RICS - RICS (Royal Institution of Chartered Surveyors) is the governing body of all Chartered Surveyors. The role of RICS is to regulate and promote the profession; maintain the highest educational and professional standards; protect clients and consumers via a strict code of ethics; and provide impartial advice and guidance. Its membership totals 118,000 professionals and members are recognised by the designation after their name: MRICS (Member), FRICS (Fellow) and AssocRICS (Associate).
What does an average day look like?
Perhaps a little cliché but everyday is truly different. In September this year I undertook the role of Managing Director having been Head of Professional Services for 9 years, therefore my day-to-day role now involves greater management of the company and the staff across our offices. Thankfully, I still do jobs for clients which require me to get my hands dirty. These might include negotiating a purchase of a group of properties, advising on the structure of a new lease or just having a good battle over the level of rent to be paid on a pub, restaurant or leisure property. I am also increasingly acting as an Expert Witness in various disputes. Time in the industry, as I call it, out meeting people or visiting new leisure concepts, is vital and is a highly enjoyable, if an occasionally tiring part of the role. Fleurets cover the whole of the UK, so as Managing Director, there is an element of traveling but with seven offices around the country, we have strong local teams to deal with our valued clients.
How would someone go about becoming a chartered surveyor?
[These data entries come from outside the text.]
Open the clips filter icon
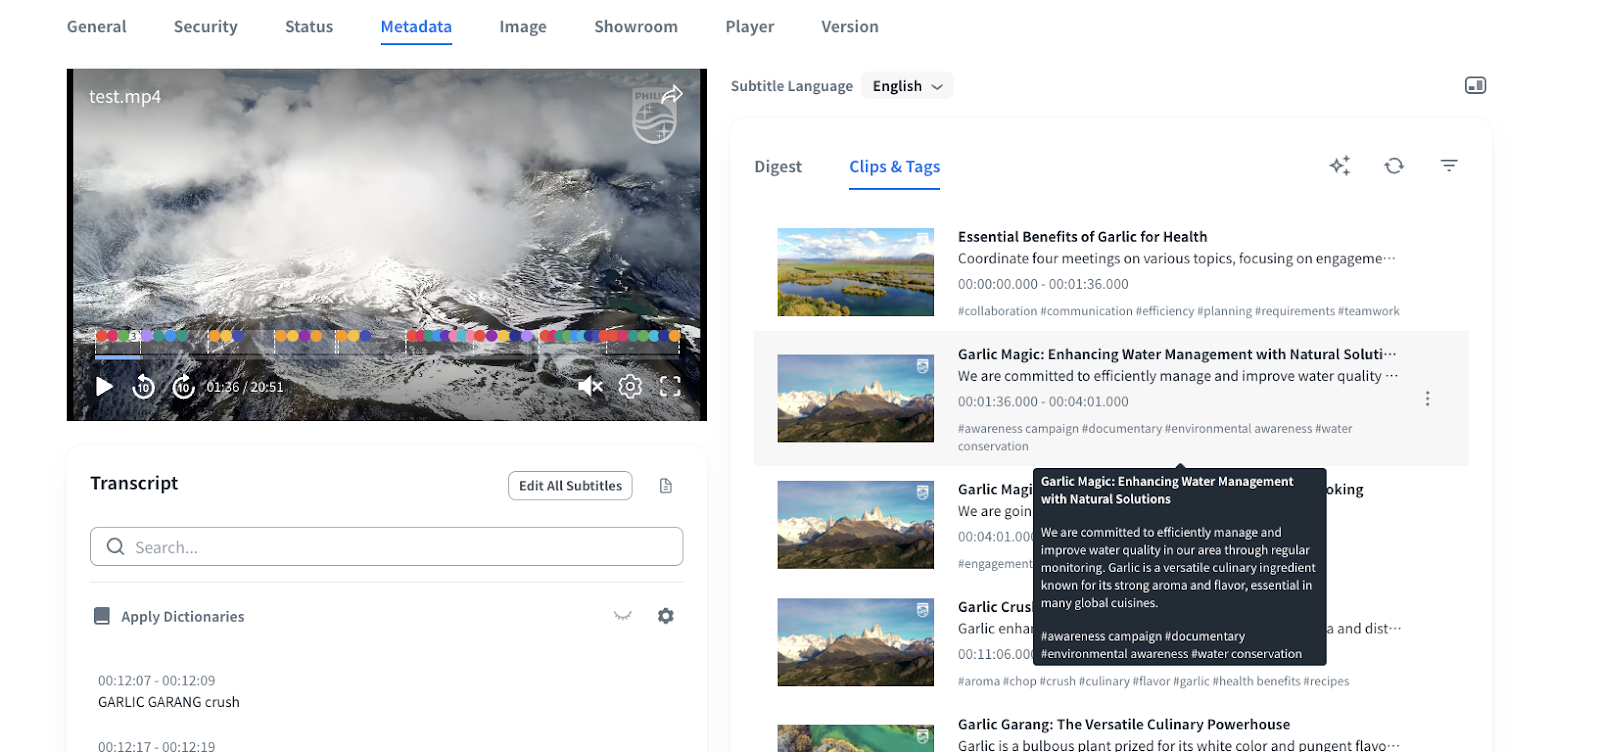This screenshot has height=752, width=1600. coord(1448,166)
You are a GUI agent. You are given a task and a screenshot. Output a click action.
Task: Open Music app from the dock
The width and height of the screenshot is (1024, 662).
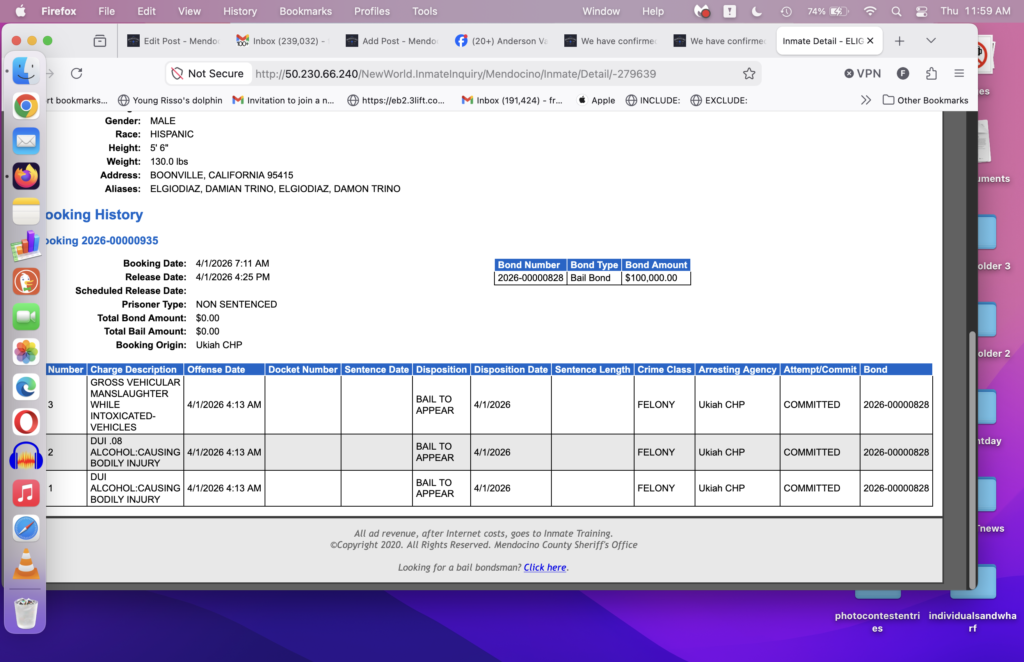click(x=26, y=493)
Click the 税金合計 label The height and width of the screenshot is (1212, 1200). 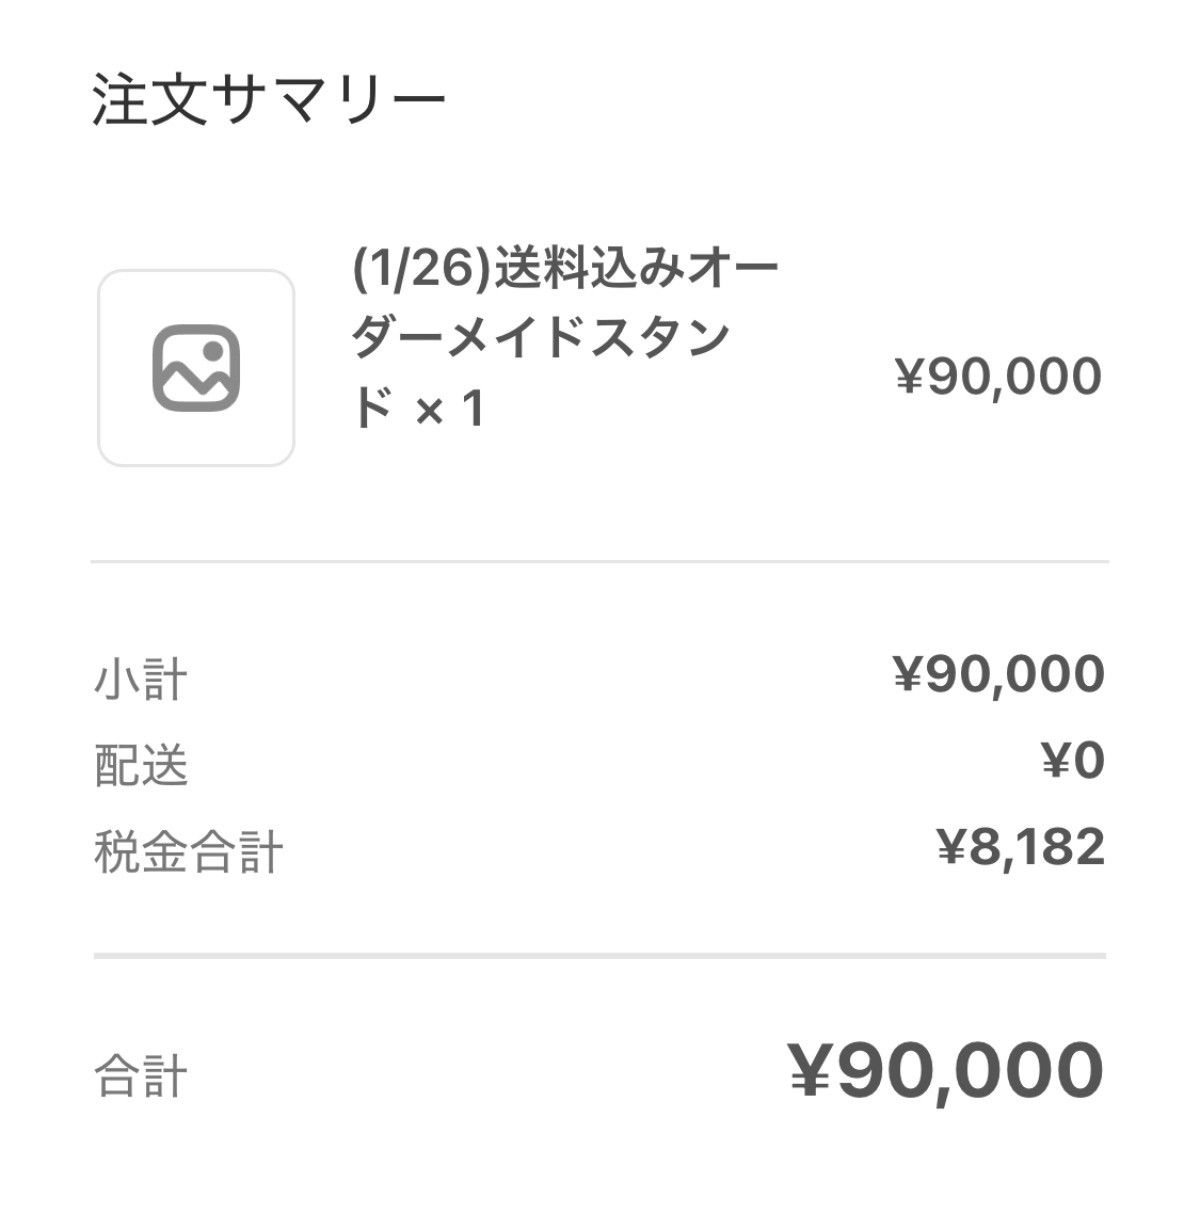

It is not a swift or easy process but it is one of the reasons why the qualification is so valued, by both those that hold it, and those who use the services of a Chartered Surveyor. Whilst there are a number of routes, the most common followed by young graduates is a structured two year training programme, through an accredited firm of Chartered Surveyors. At the end of this two year period the candidate is required to attend an hour long interview where their training and experience is examined. About two thirds of the candidates pass at any one time. As an assessor I have complete confidence that the process is robust and sufficiently challenging to ensure the integrity and quality of the qualification is maintained. It is a tough two years, but well worth it. I still remember the day I passed. I don't remember too much of the evening that followed!